Multiple vulnerabilities have been discovered in NetScaler ADC and NetScaler Gateway. The vulnerability can be exploited by attackers for supported versions of Citrix NetScaler ADC and Citrix NetScaler Gateway.

Supported versions affected by the vulnerabilities

The following Supported versions of NetScaler ADC and NetScaler Gateway are affected by the vulnerabilities:

• NetScaler ADC and NetScaler Gateway 13.1-49.13.
• NetScaler ADC and NetScaler Gateway 13.0 before 13.0-91.13.
• NetScaler ADC 13.1-FIPS before 13.1-37.159.
• NetScaler ADC 12.1-FIPS before 12.1-55.297.
• NetScaler ADC 12.1-NDcPP before 12.1-55.297.

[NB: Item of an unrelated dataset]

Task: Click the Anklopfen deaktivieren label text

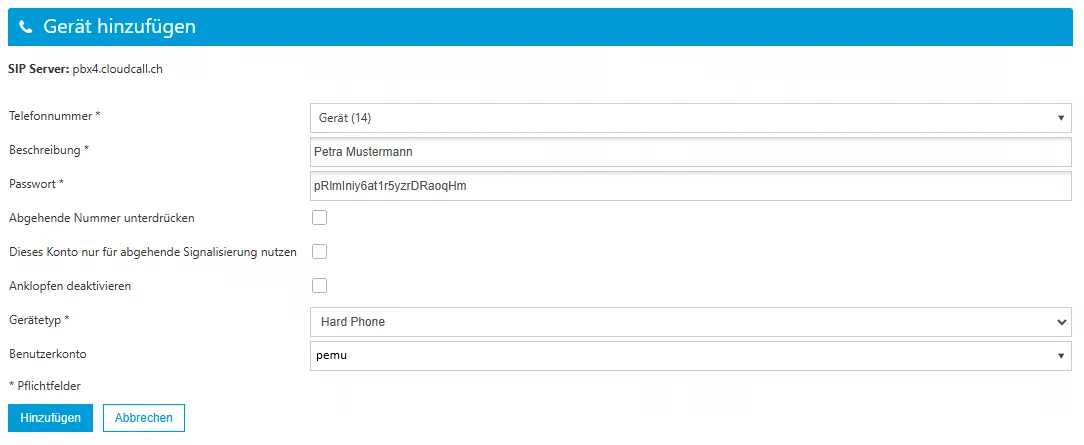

Note: NetScaler ADC and NetScaler Gateway Ver. 12.1 is now End Of Life (EOL) and is vulnerable

Technical Details of each CVEs

CVE-2023-3466:

Affected Products: Citrix ADC, Citrix Gateway
Description: Reflected Cross-Site Scripting (XSS)
Pre-requisites: Requires victim to access an attacker-controlled link in the browser while being on a network with connectivity to the NSIP
Common weakness Enumeration (CWE): Improper Input validation (CWE-20)
Common Vulnerability Scoring System (CVSS): 8.3

CVE-2023-3467:

Affected Products: Citrix ADC, Citrix Gateway
Description: Privilege Escalation to root administrator (nsroot)
Pre-requisites: Authenticate access to NSIP or SNIP with management interface access
CWE: Improper Privilege Management (CWE-269)
CVSS: 8.0

CVE-2023-3519:

Affected Products: Citrix ADC, Citrix Gateway
Description: Unauthenticated remote code execution
Pre-requisites: Application must be configured as a Gateway (VPN virtual server, ICA Proxy, CVPN, RDP Proxy) OR AAA virtual server
CWE: Improper Control of Generation of Code (“Code Injection”) (CWE-94)
CVSS: 9.8

CERTVU strongly urges affected customers of NetScaler ADC and NetScaler Gateway to install relevant updated versions without further delay.